Copy out, word for word, the stretch of the records from the line containing "What do you" through the end of the records. Leave the pictures out of your answer.

----------

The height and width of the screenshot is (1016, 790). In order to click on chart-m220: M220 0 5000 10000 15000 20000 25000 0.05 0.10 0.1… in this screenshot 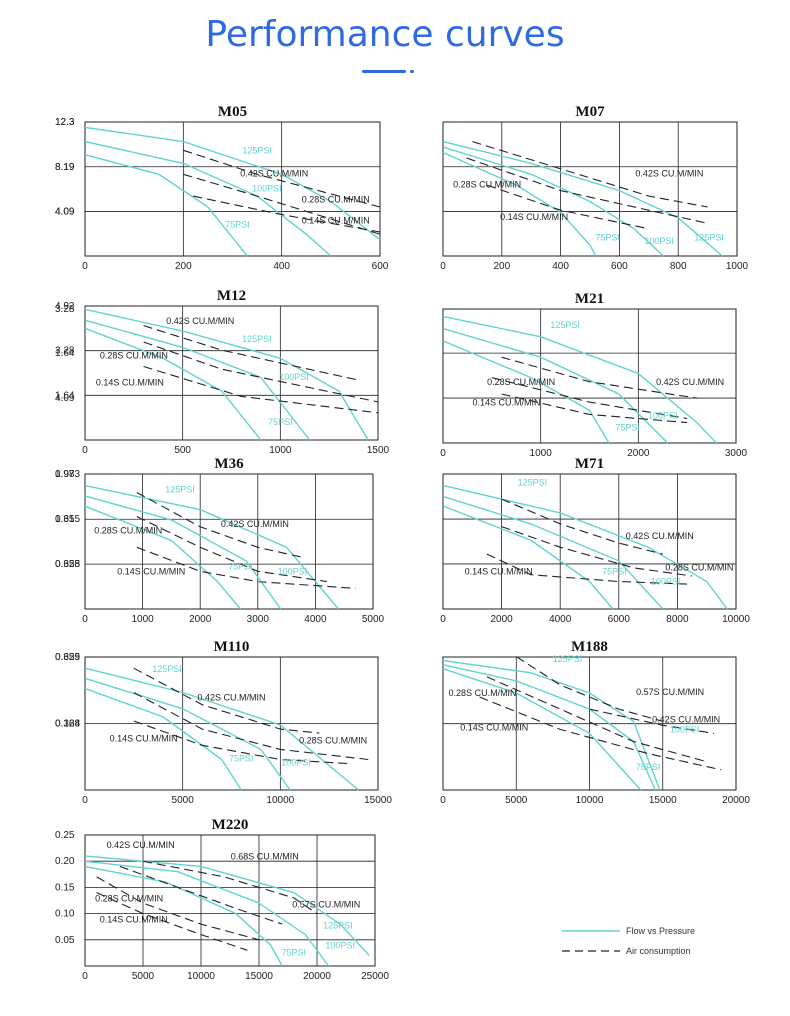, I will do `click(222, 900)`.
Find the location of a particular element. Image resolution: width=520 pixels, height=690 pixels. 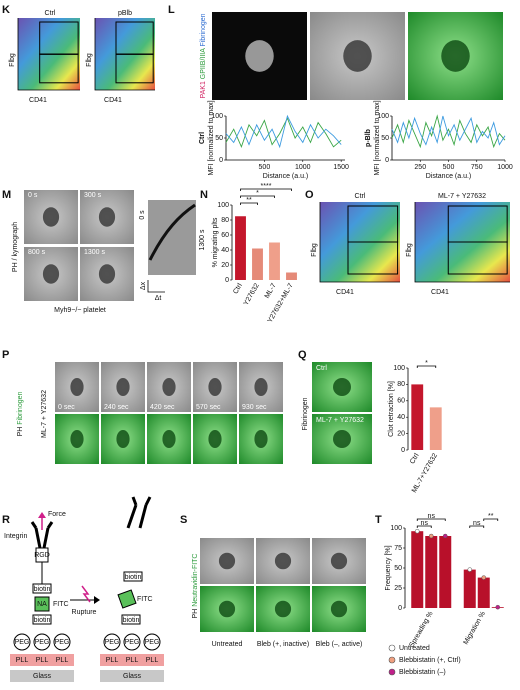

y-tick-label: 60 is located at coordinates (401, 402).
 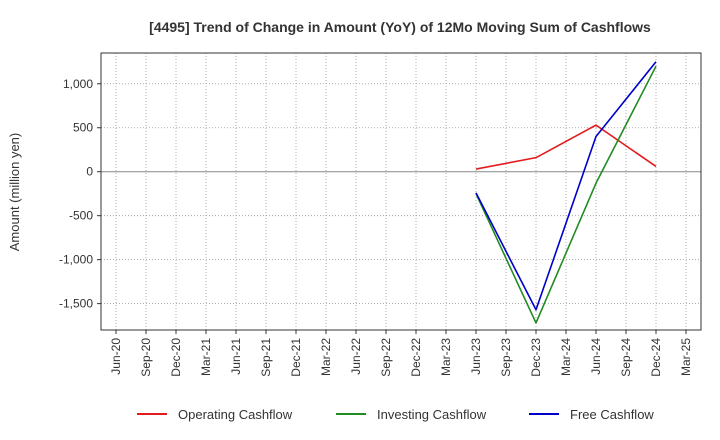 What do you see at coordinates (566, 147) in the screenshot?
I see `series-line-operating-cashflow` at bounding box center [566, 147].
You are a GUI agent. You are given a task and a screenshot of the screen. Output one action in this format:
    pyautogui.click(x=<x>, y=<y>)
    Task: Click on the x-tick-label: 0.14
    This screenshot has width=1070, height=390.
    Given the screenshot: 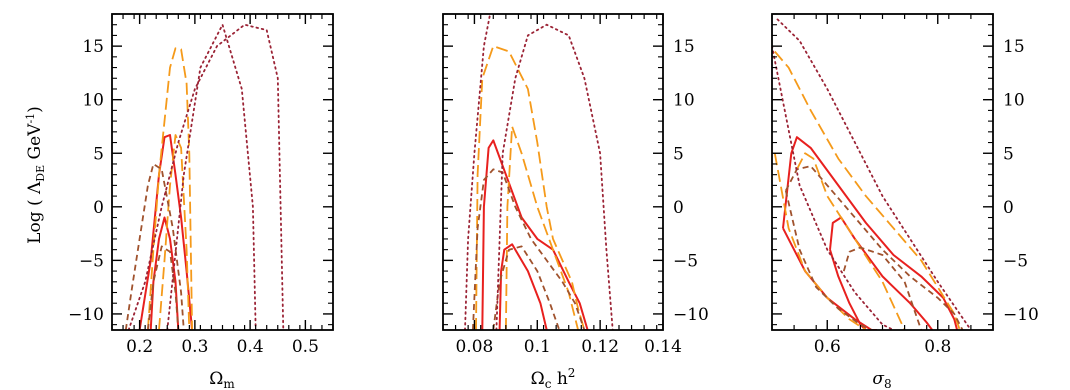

----------

» **ANSWER BOX**:
  What do you see at coordinates (566, 147) in the screenshot?
I see `series-line-operating-cashflow` at bounding box center [566, 147].
You are a GUI agent. You are given a task and a screenshot of the screen. Output one action in this format:
    pyautogui.click(x=<x>, y=<y>)
    Task: Click on the x-tick-label: 0.14
    This screenshot has width=1070, height=390.
    Given the screenshot: 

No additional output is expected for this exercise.